_Required task_. Copy every item below word for word, leaving out the pictures.

_Data supplied_.
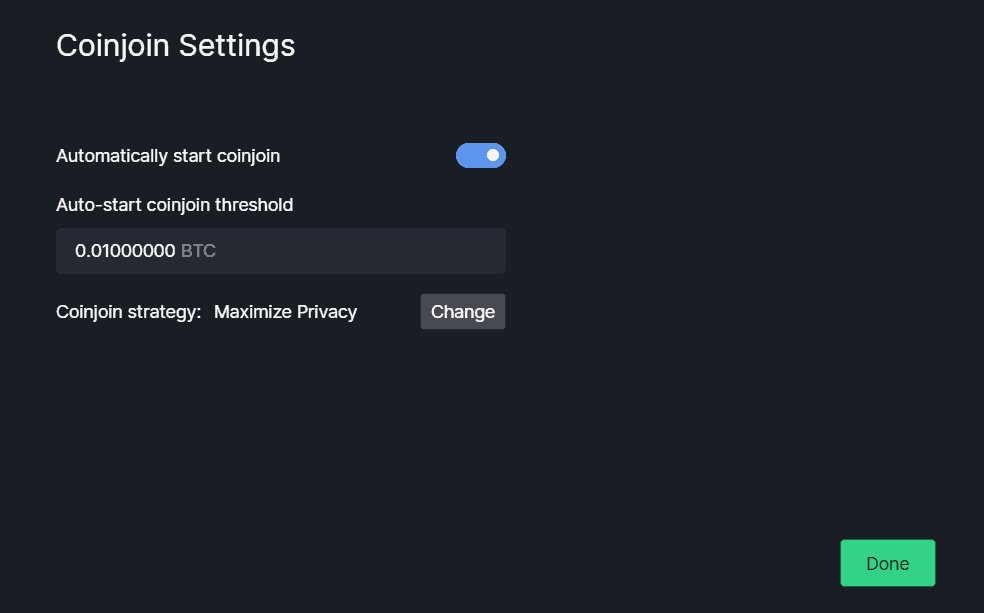The width and height of the screenshot is (984, 613).
Task: Click the "Maximize Privacy" strategy text
Action: (x=285, y=312)
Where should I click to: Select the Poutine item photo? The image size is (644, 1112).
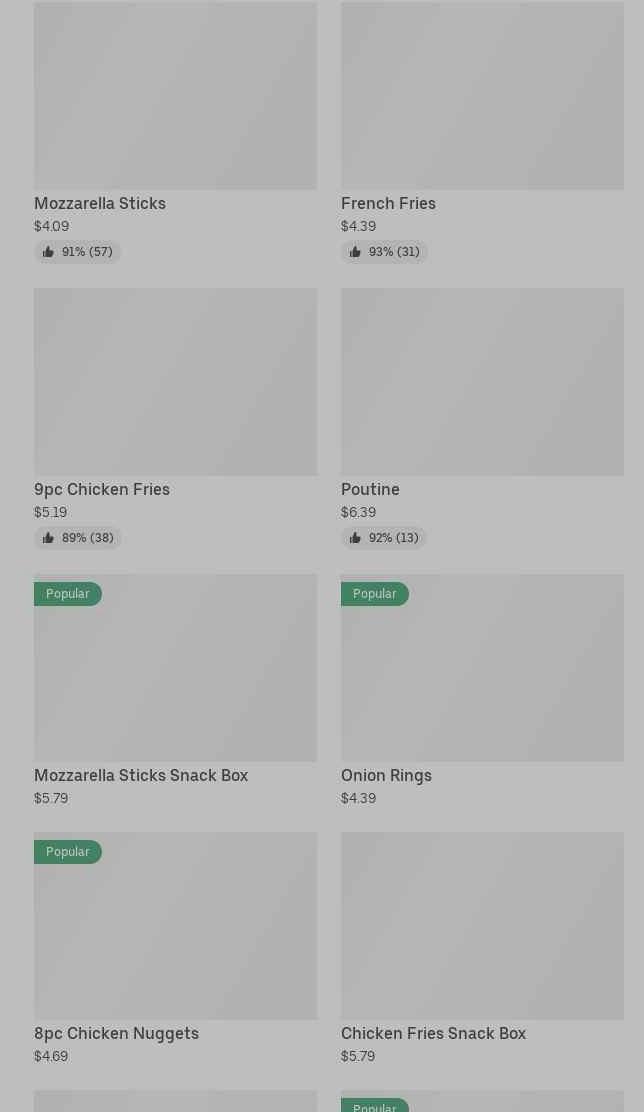pyautogui.click(x=482, y=382)
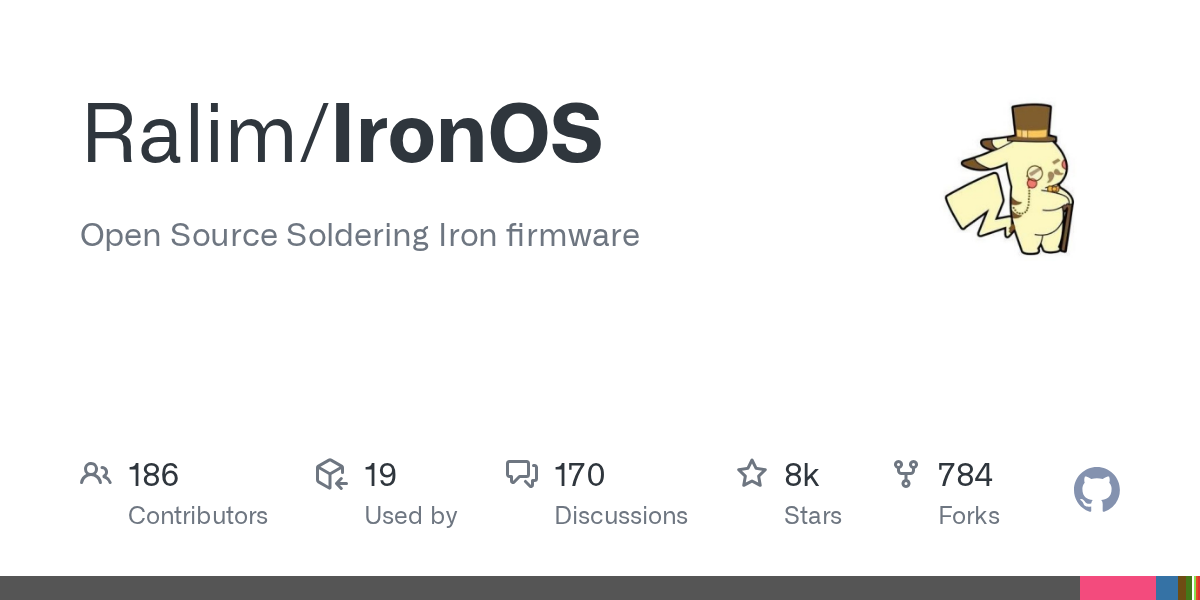Click the gray segment of language bar

(540, 588)
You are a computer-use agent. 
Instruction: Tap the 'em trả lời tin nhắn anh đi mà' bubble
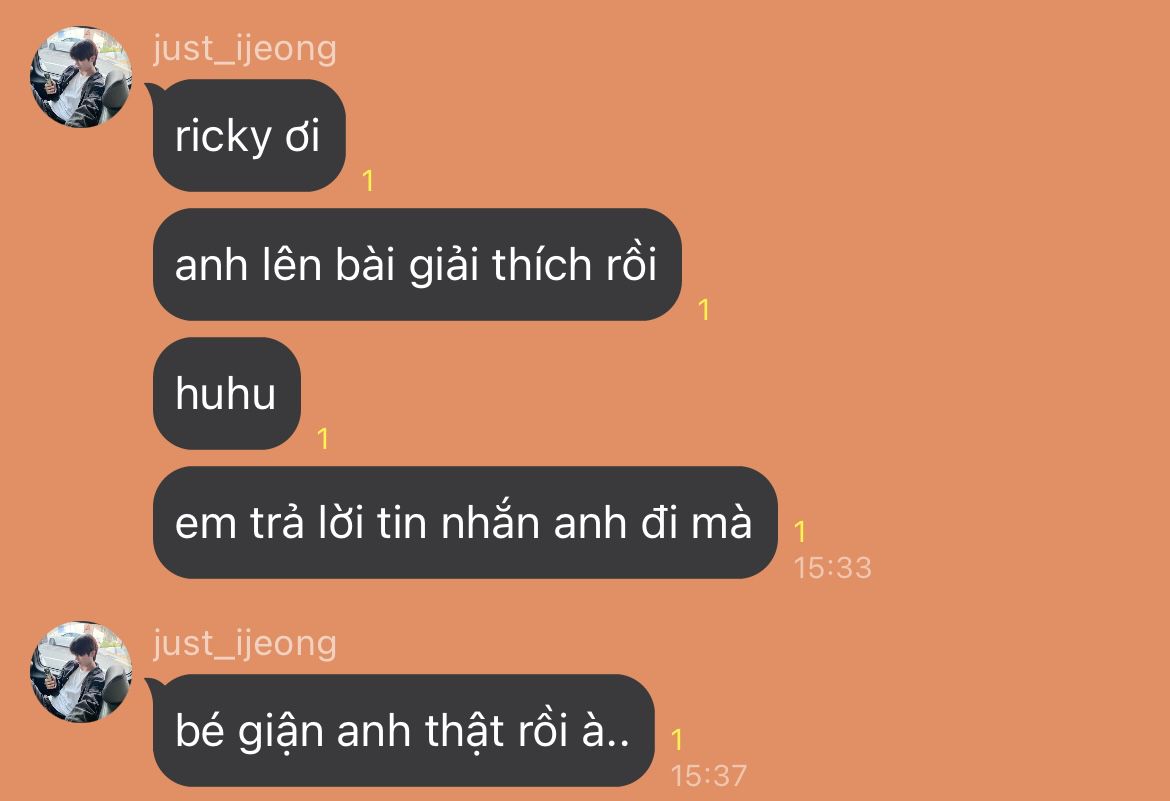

_Problem solution_.
The width and height of the screenshot is (984, 613).
Task: Click the "Maximize Privacy" strategy text
Action: (x=285, y=312)
Where should I click to: Select the Poutine item photo? The image size is (644, 1112).
pyautogui.click(x=482, y=382)
Click the gray segment of language bar

(540, 588)
You are a computer-use agent. 
Instruction: Tap the 'em trả lời tin nhắn anh đi mà' bubble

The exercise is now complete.